During the day, Hayata Sarıl Lokantası (Embrace Life Restaurant) in Istanbul, Turkey, functions as a regular restaurant — patrons order, eat, and pay for their meals. But in the evening, after 7 p.m., things change: guests typically order a meal for themselves and one for the homeless to pick up. This small, ground-floor place, which is tucked away in the city’s historic Taksim Square, was founded by Ayşe Tükrükçü, a former sex worker and survivor of sexual abuse, who was determined to transform her painful experiences into a force of social good. The motto of the restaurant is “employment, food, life.”
Tükrükçü wanted to go beyond offering food for those who are struggling financially, including former survivors of violence like her. She started an initiative to provide housing, job training, and other services at the restaurant. Run with the help of donations and the support of volunteers, the program also offers psychological assistance and personal coaching.
Once they graduate from the program, participants receive continued support, including financial help for higher education if they choose to go in that direction. And if they want to continue in the food business, they can sign up for trainings at some of the best restaurants in Istanbul. This is all an outcome of local collaboration, Tükrükçü says. “From the chefs who come to teach, to the personal coaches who come to offer their wisdom, to the friend who sends us paper soup cups, we are in this together,” she says.
Explaining the many barriers former sex workers, abuse victims, and the homeless face at getting a fresh start in life, Tükrükçü says her personal experiences helped her understand that what is needed most to build a new life is skills. She says she was sexually abused when she was five years old, and beaten by both her parents until she left home in her teens. She says no one was there while she was going through those trying times, adding that she had to stay in bathrooms and work at numerous brothels. She says she was eventually sold to a bordello in the southern province of Mersin. “I have been sold to a total of seven brothels across Turkey,” she says, adding that these experiences strengthened her resolve to support others going through similar challenges.

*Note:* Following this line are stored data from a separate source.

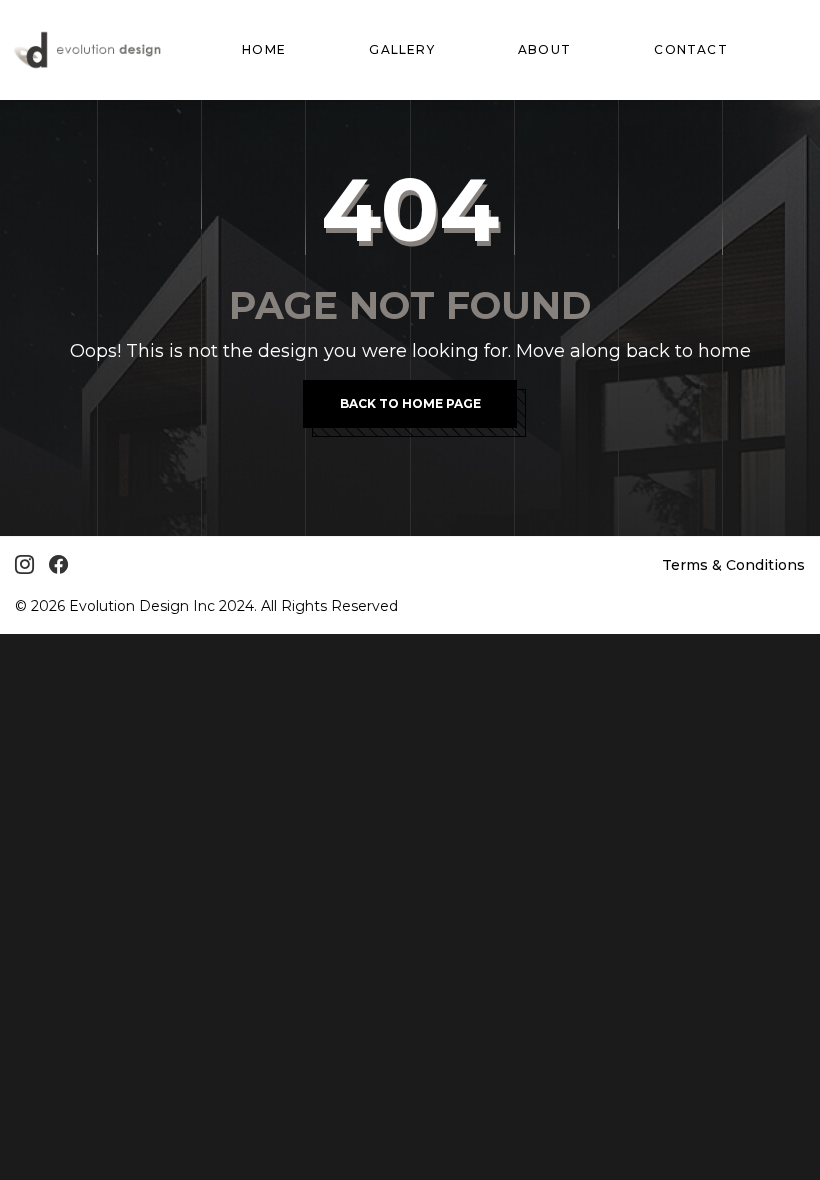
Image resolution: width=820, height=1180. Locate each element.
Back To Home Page (410, 403)
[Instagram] (24, 565)
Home (264, 49)
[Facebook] (58, 565)
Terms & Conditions (733, 565)
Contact (690, 49)
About (544, 49)
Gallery (401, 49)
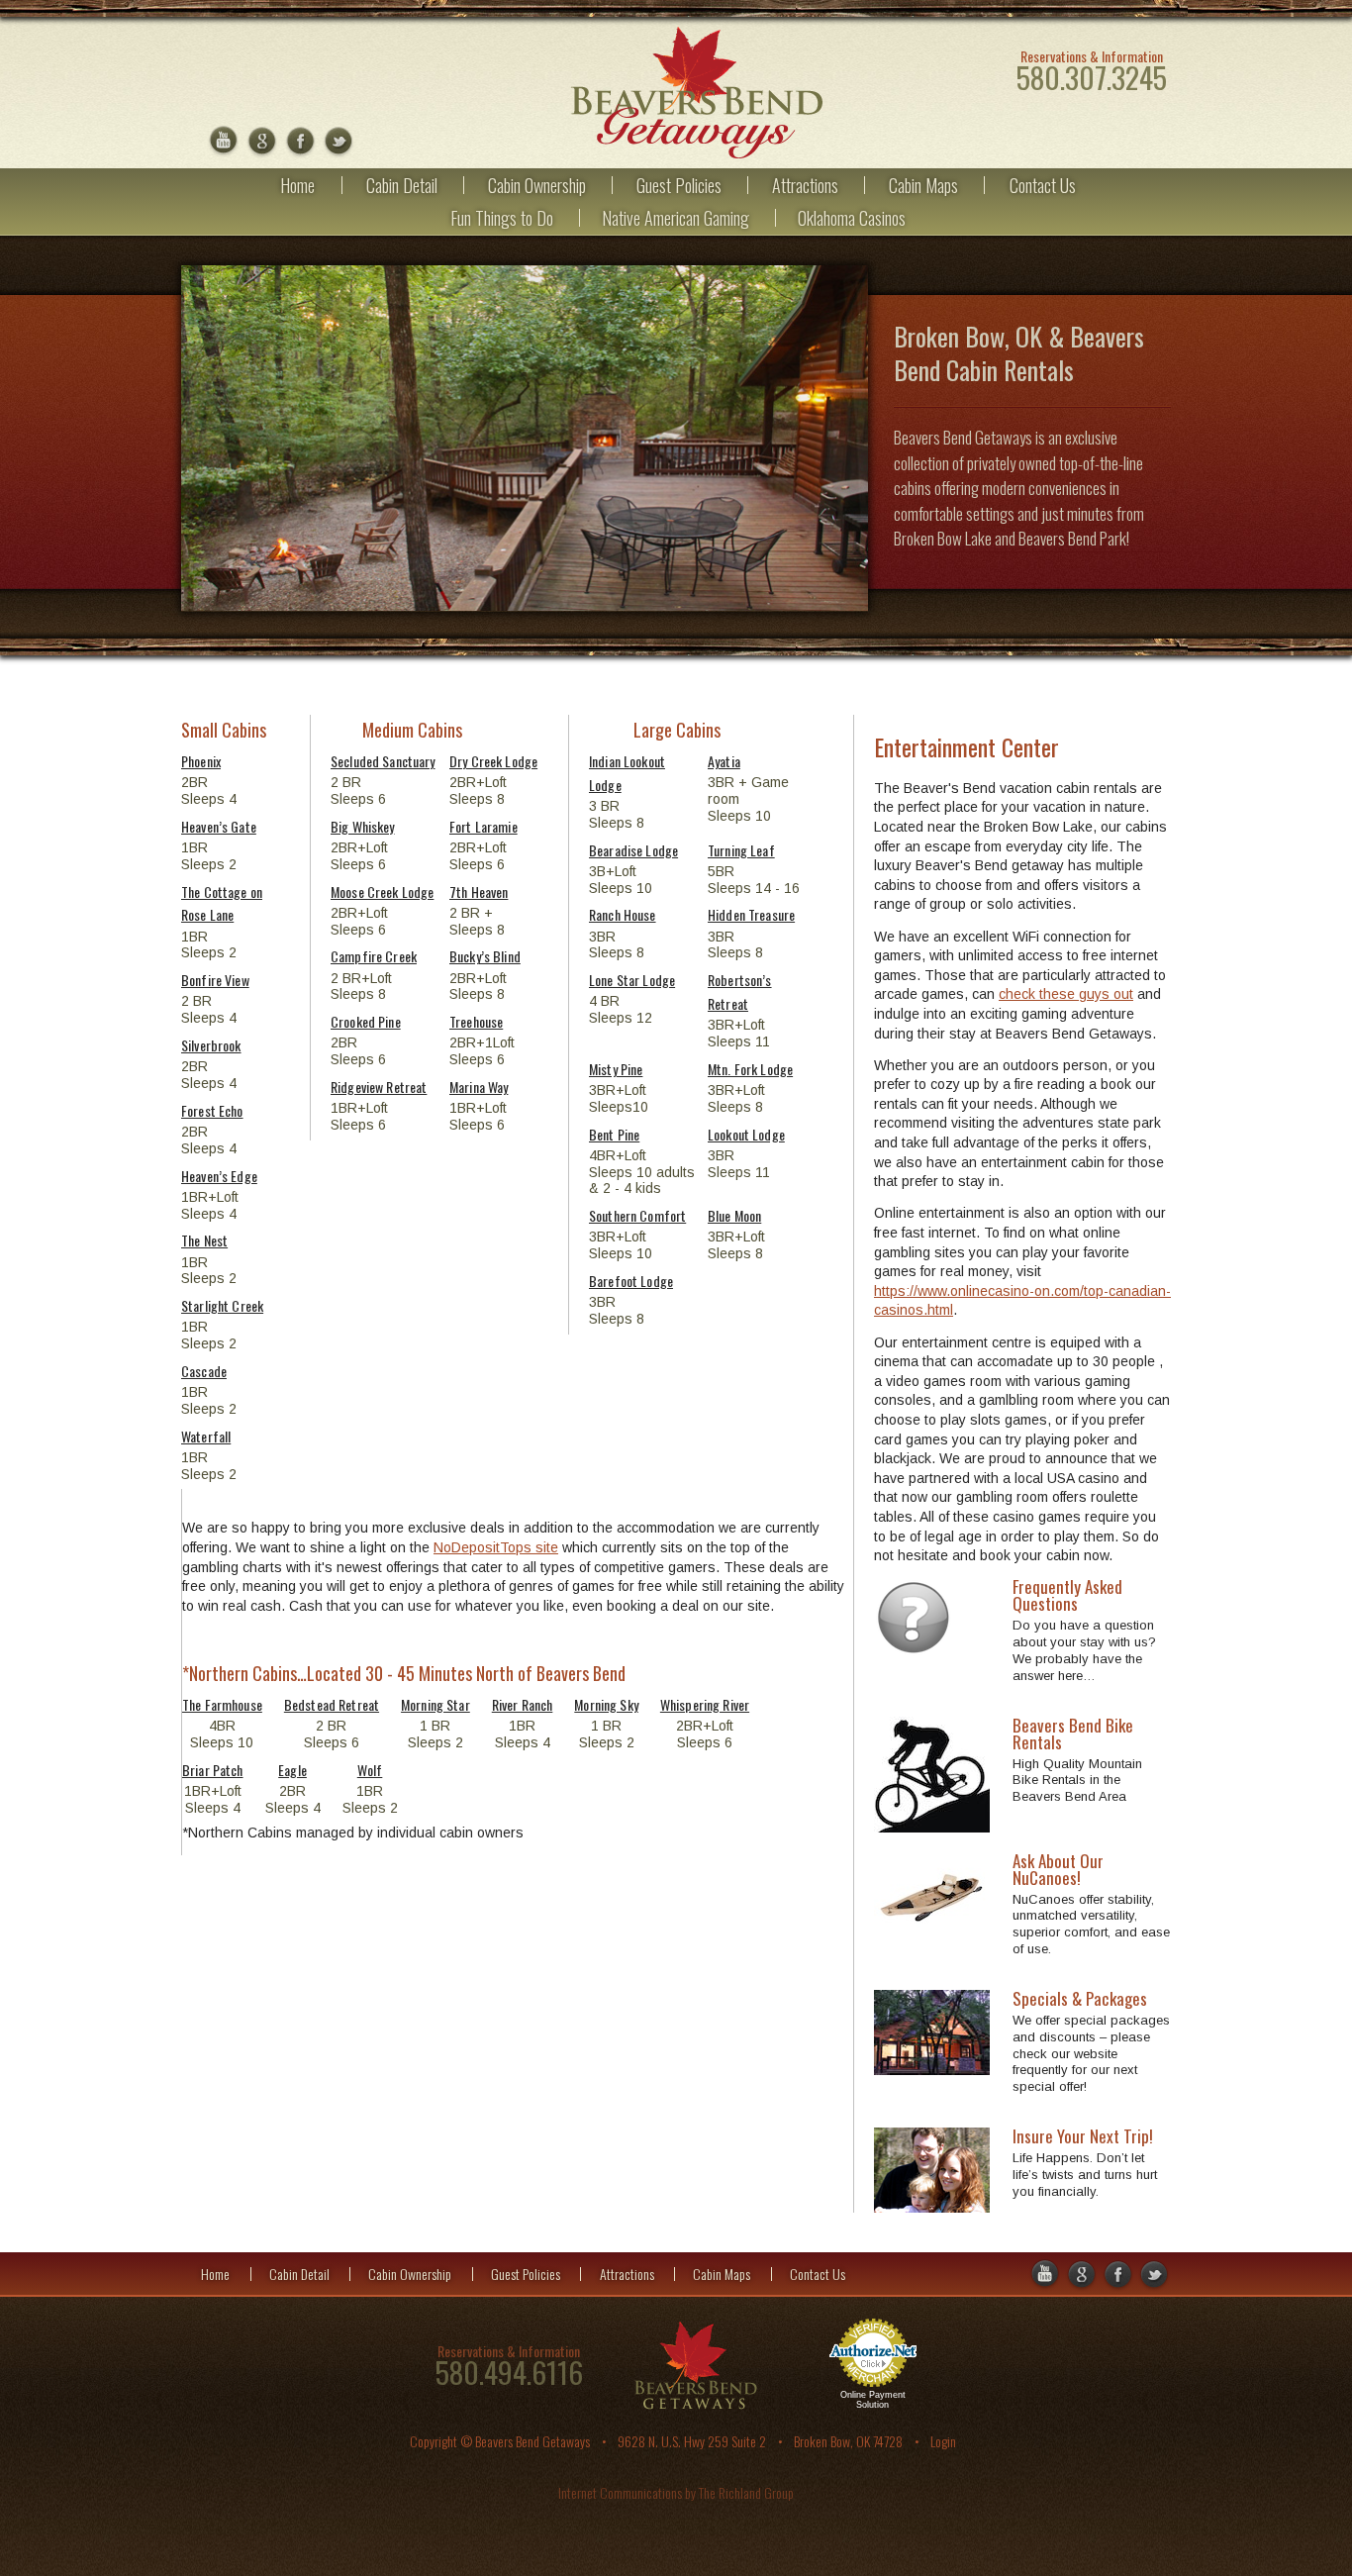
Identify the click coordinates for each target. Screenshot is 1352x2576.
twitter (338, 142)
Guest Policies (679, 185)
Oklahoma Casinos (852, 218)
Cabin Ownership (537, 185)
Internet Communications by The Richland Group (676, 2492)
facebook (300, 142)
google (1044, 2275)
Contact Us (1043, 185)
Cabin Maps (923, 185)
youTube (223, 142)
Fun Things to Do (501, 218)
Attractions (805, 185)
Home (297, 185)
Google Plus (261, 142)
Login (943, 2440)
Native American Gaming (675, 218)
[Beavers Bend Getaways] (696, 92)
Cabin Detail (401, 185)
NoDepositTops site (496, 1547)
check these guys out (1066, 994)
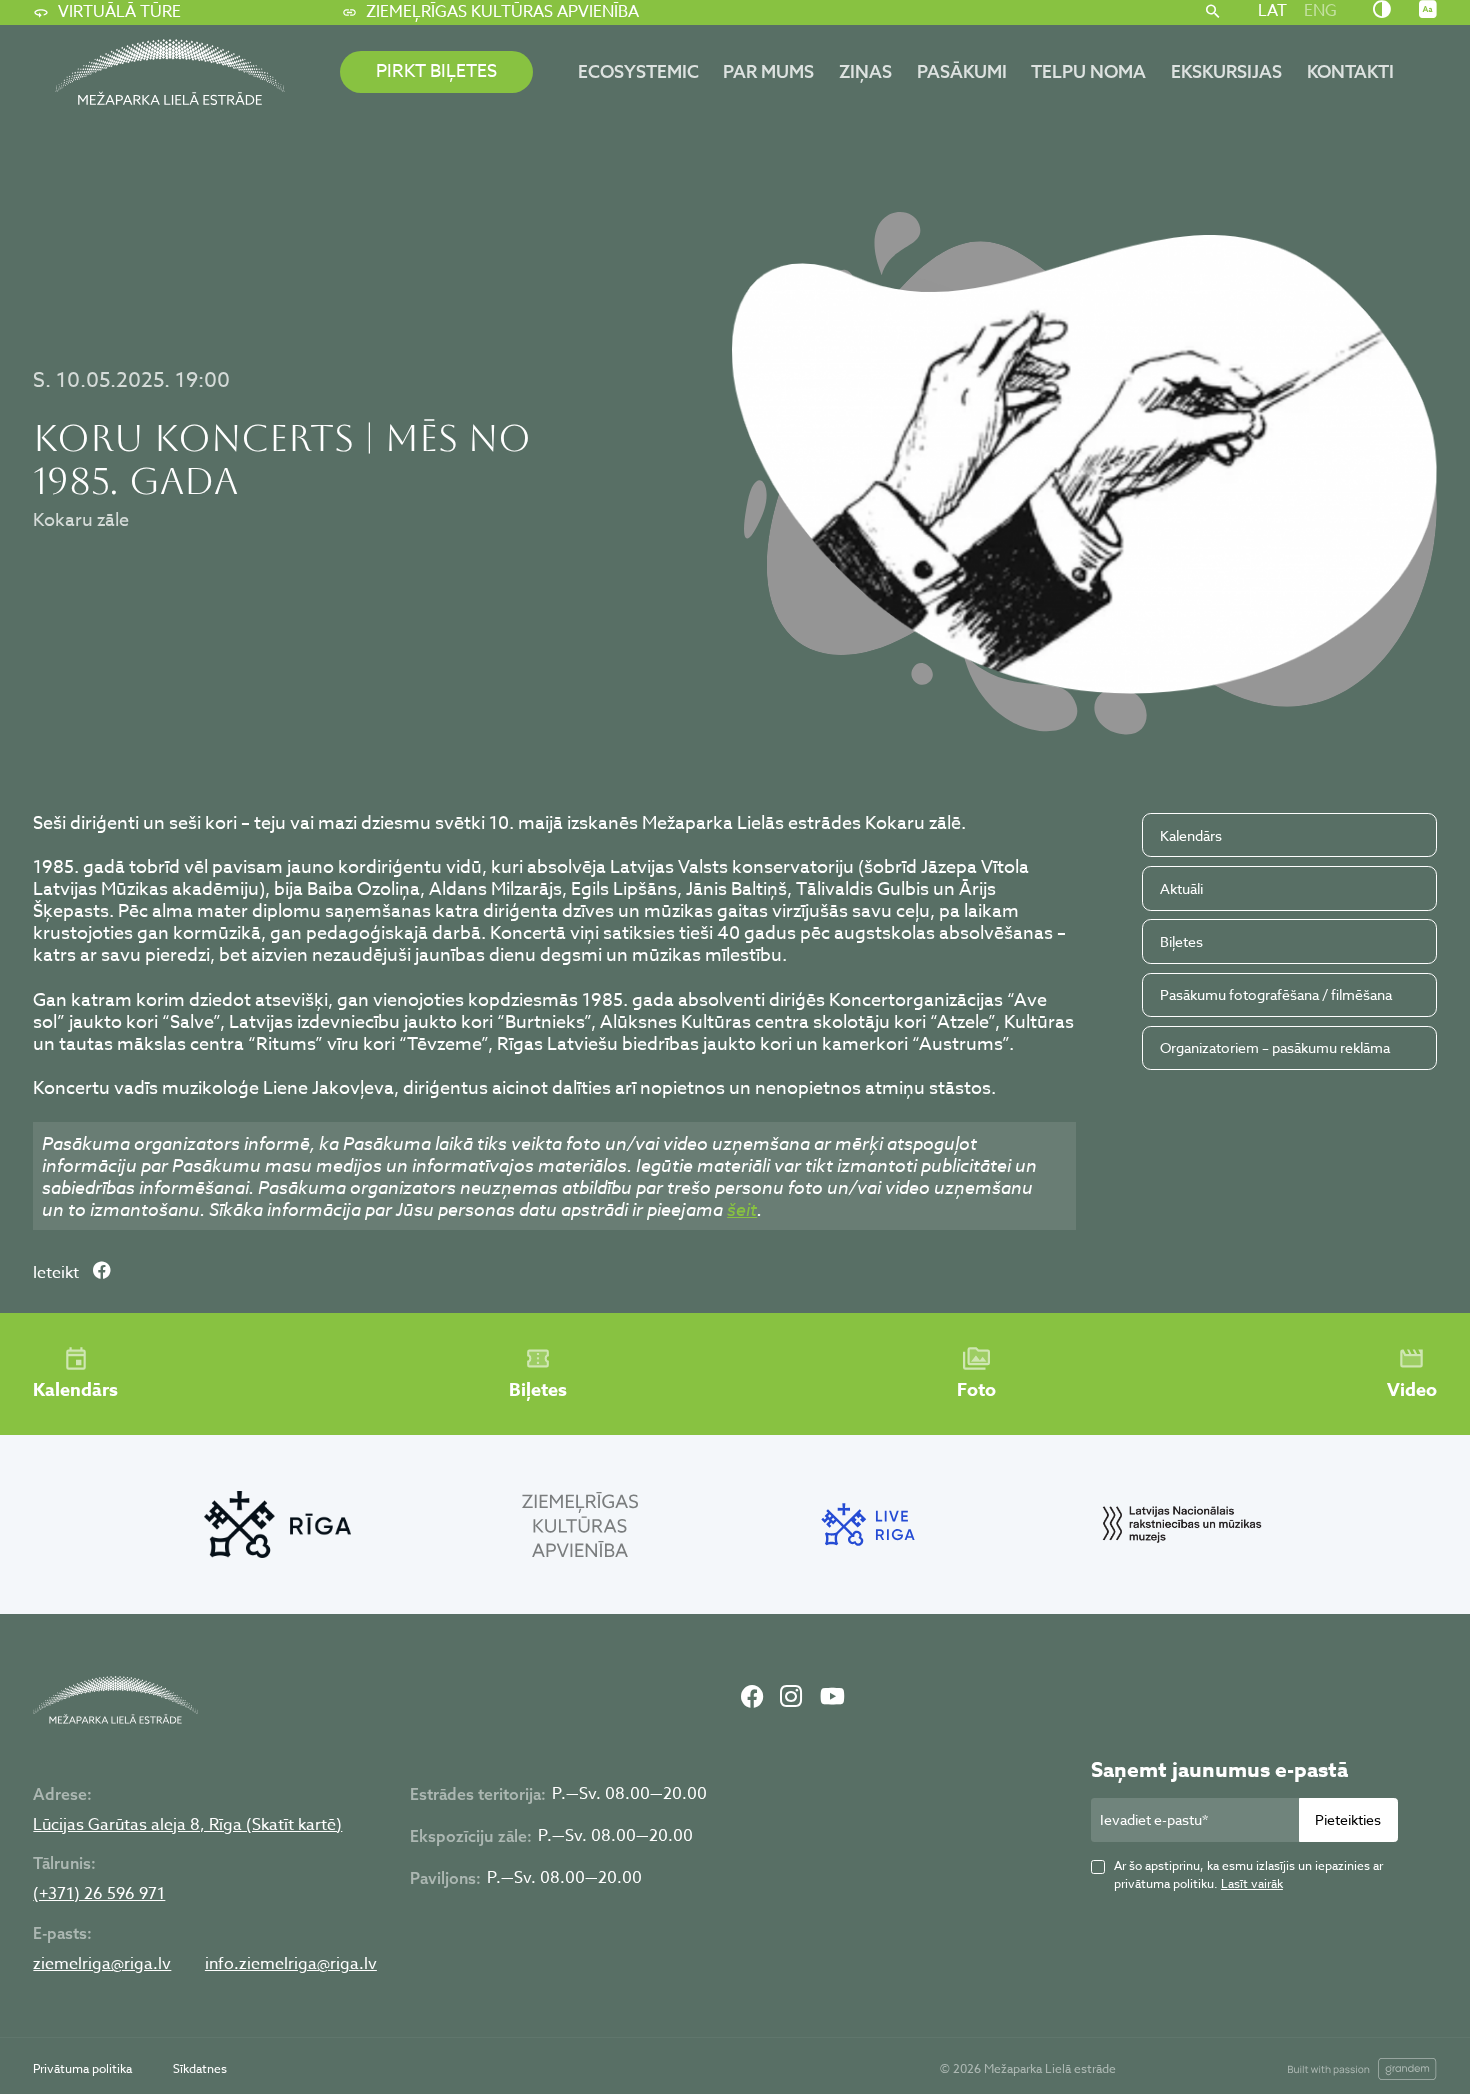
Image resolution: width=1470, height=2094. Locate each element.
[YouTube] (832, 1699)
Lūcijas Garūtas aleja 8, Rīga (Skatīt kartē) (187, 1825)
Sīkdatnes (200, 2068)
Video (1412, 1390)
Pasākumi (962, 71)
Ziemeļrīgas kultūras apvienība (502, 12)
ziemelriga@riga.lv (102, 1964)
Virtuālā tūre (119, 12)
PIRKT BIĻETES (436, 71)
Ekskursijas (1226, 71)
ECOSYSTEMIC (638, 71)
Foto (976, 1390)
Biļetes (1181, 941)
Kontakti (1350, 71)
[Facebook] (752, 1699)
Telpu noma (1088, 71)
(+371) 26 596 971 (99, 1894)
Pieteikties (1348, 1819)
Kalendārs (1191, 835)
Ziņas (865, 71)
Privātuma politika (82, 2068)
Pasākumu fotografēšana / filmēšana (1276, 994)
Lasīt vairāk (1252, 1883)
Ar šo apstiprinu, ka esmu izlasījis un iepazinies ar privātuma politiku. (1248, 1874)
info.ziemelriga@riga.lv (291, 1964)
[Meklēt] (1212, 12)
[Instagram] (791, 1699)
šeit (742, 1209)
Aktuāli (1181, 888)
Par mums (768, 71)
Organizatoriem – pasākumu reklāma (1275, 1047)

While Tükrükçü’s crew are mostly focused on the restaurant, she’s already dreaming up her next projects. Next up, she wants to build a laundromat for the homeless. She says she knows how much having access to clean clothes would improve the physical and mental health conditions for those on the street. “When people come together over a purpose to support those in need, beautiful things happen,” Tükrükçü says. “And that is how we fix the brokenness — through a strong, shared determination to collaborate, hand-in-hand.”